Tell your doctor you are claiming insurance
Doctors can write clearer diagnosis notes when they know it is for an insurer.
Notify your agent immediately after any hospital admission
Even simple outpatient procedures can trigger claim investigations later.
Submit itemised bills and full discharge summaries
Incomplete documents almost always lead to insurer requests for more information.
Be upfront about previous health conditions before buying a policy
Full disclosure leads to clearer underwriting and fewer disputes later.
6. What Agents Can Realistically Do (So Expectations Are Fair)
To set healthy expectations, here is what agents can do:
- Guide you through the correct documents to submit
- Explain policy terms in simple language
- Follow up with the insurer on your behalf
- Help you understand what is payable
- Escalate if a claim seems unreasonably delayed
- Support you emotionally during a difficult period
But agents cannot:
- Approve or reject claims
- Influence medical underwriting decisions
- Speed up investigations beyond the insurer’s internal process
- Force the insurer to meet customers
Understanding this makes the entire relationship smoother for everyone involved.
7. When You Should Escalate to FMOS
If your claim is officially rejected and you believe the decision is unfair, you can escalate the case to Financial Markets Ombudsman Services (FMOS).
Important notes:
- FMOS only handles disputes after a formal rejection
- “Under review” or “pending additional documents” cases cannot be escalated
- FMOS decisions are independent and free
This gives customers an additional layer of protection.
8. Why Choosing a Good Agent Still Matters — A Lot
Even if agents have no formal authority in claims decisions, a good agent can make the entire experience far less stressful.
A good agent:
- Responds quickly when you’re hospitalised
- Guides your family when you’re too weak to handle documents
- Explains what the insurer is checking and why
- Helps manage expectations truthfully
- Ensures your policy was properly set up from day one
- Advises you on the right tier, deductible level, and hospital coverage
The truth is simple:
The value of an insurance agent is not measured when you buy a policy — it is measured when you fall sick.
Final Thoughts
The claims process in Malaysia is more structured, technical, and regulated than most people realise.

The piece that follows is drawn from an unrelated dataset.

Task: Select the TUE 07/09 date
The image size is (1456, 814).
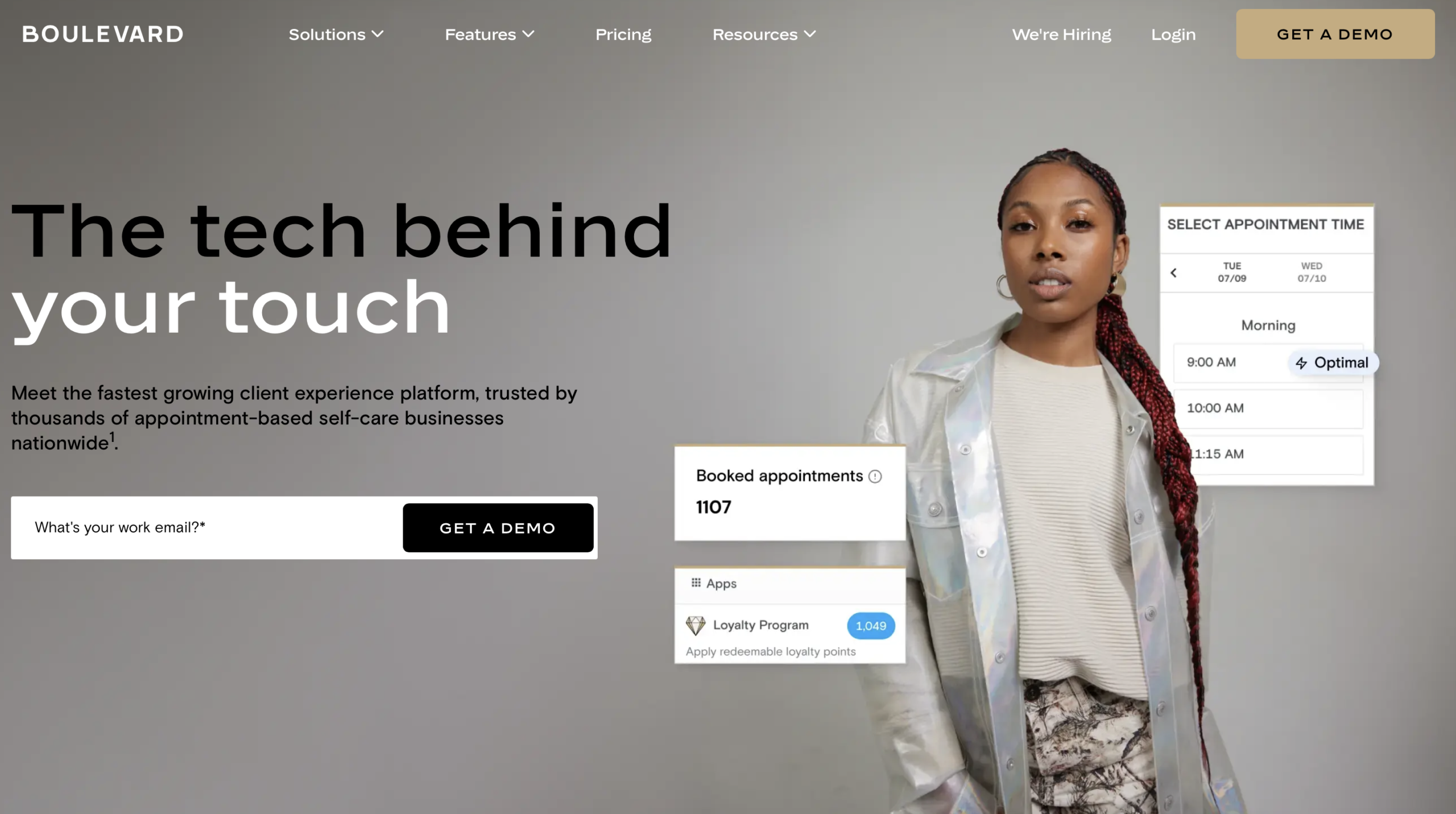Action: [1232, 272]
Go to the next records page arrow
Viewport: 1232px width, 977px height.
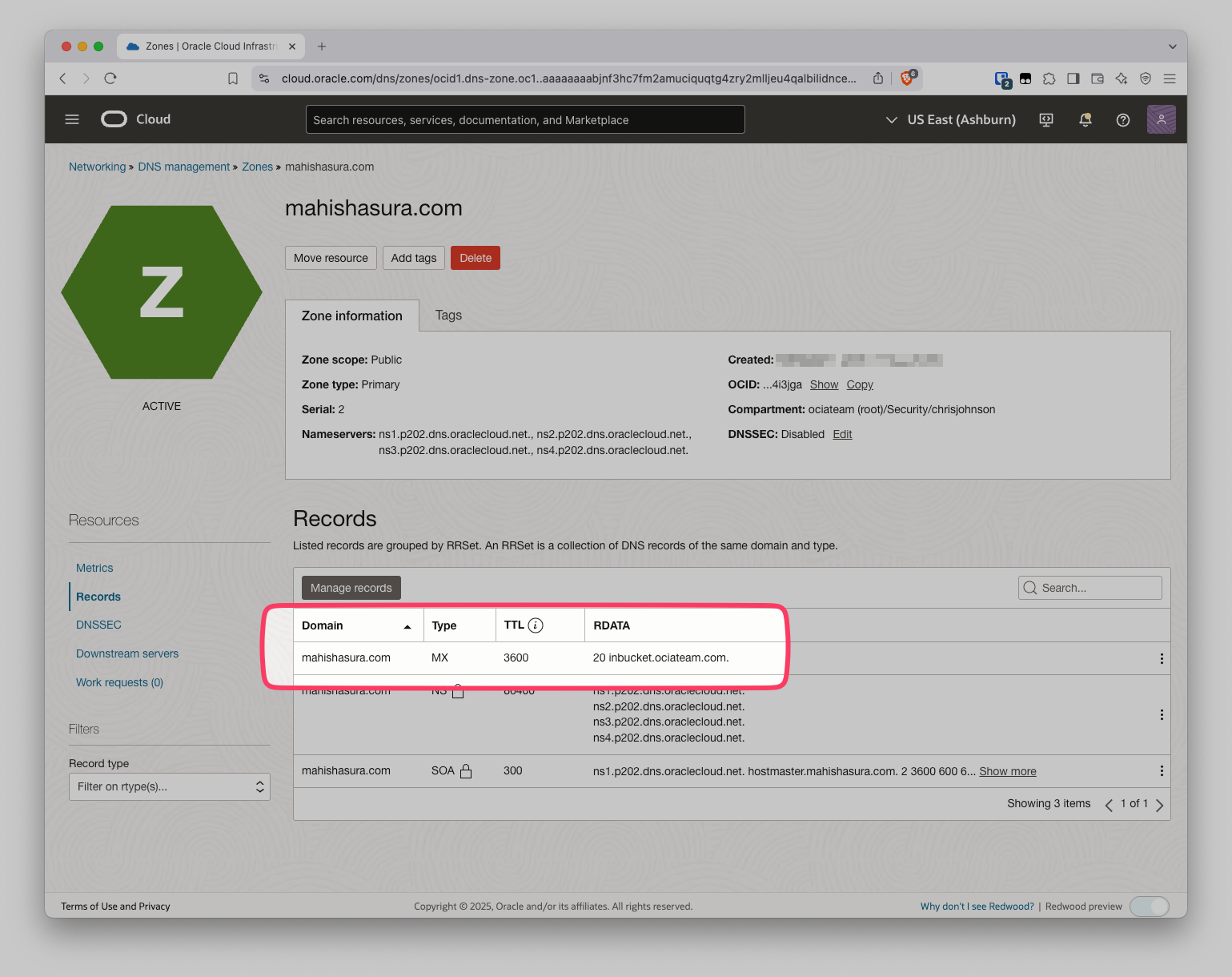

Agents play a supportive but informal role, insurers manage decisions internally, and customers often struggle because they are navigating unfamiliar territory during the hardest moments of their lives.
A good medical card, properly chosen and well-managed, can make all the difference. And having an agent who is transparent, reachable, and committed to your wellbeing is still one of the strongest forms of support you can have.